Field programmable gate array (field programmable gate array, FPGA) is a chip with parallel architecture, which has distributed memory, pipeline structure and scalable high-speed IO port, which can realize highly parallel numerical calculation and fast data communication. Based on FPGA real-time simulation technology of power system has been paid more and more attention in recent years. In the existing real-time digital simulator (real-time digital simulator, RTDS), the FPGA-based MMC bridge arm model components are highly packaged, and only provide simulation functions for half-bridge and full-bridge sub-modules, and users cannot simulate on this platform. The submodules of other topology types are studied, and the types of faults at the submodule level that can be simulated are limited, and the flexibility is poor.
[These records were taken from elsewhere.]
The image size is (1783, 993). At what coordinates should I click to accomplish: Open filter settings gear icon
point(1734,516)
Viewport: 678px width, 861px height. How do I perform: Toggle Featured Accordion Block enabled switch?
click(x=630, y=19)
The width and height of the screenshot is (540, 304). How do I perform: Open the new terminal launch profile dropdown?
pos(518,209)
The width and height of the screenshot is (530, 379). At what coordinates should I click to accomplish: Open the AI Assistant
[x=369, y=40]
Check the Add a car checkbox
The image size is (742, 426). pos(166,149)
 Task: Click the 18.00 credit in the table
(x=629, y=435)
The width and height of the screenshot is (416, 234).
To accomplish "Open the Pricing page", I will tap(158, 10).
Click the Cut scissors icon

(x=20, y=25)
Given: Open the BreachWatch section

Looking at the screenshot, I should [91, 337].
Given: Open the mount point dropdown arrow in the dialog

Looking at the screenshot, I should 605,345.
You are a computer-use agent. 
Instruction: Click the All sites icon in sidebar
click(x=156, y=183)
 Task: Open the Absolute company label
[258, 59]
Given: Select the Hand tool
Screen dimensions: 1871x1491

In view of this, the present invention designs a real-time simulation model of a modular multilevel converter based on a field programmable gate array, which can accurately simulate the operating characteristics of a modular multilevel converter system, and can conveniently realize the simulation scale , system parameters, flexible configuration of sub-module topology.

Contents of the invention

The invention provides a real-time simulation modeling method for a modular multilevel converter based on a field programmable gate array, and its specific steps include:

Step 1: Establish the Thevenin equivalent circuit of a single submodule when it is switched on, bypassed and blocked according to the different working states of the submodules, and obtain the Thevenin equivalent circuit of a single bridge arm through accumulation. Divide the sub-modules of the same bridge arm of the modular multilevel converter into m groups, each group contains n sub-modules, and each group of sub-modules corresponds to a calculation pipeline;

Step 2: Connect the FPGA to the real-time digital simulator;

Step 3: Connect the FPGA to the valve-level physical controller;

Step 4: The FPGA collects the primary system configuration information and operation information of the MMC from the real-time digital simulator. The configuration information includes the number of sub-modules of a single bridge arm, the capacitance value of a single sub-module, and the operation information is the capacitance current.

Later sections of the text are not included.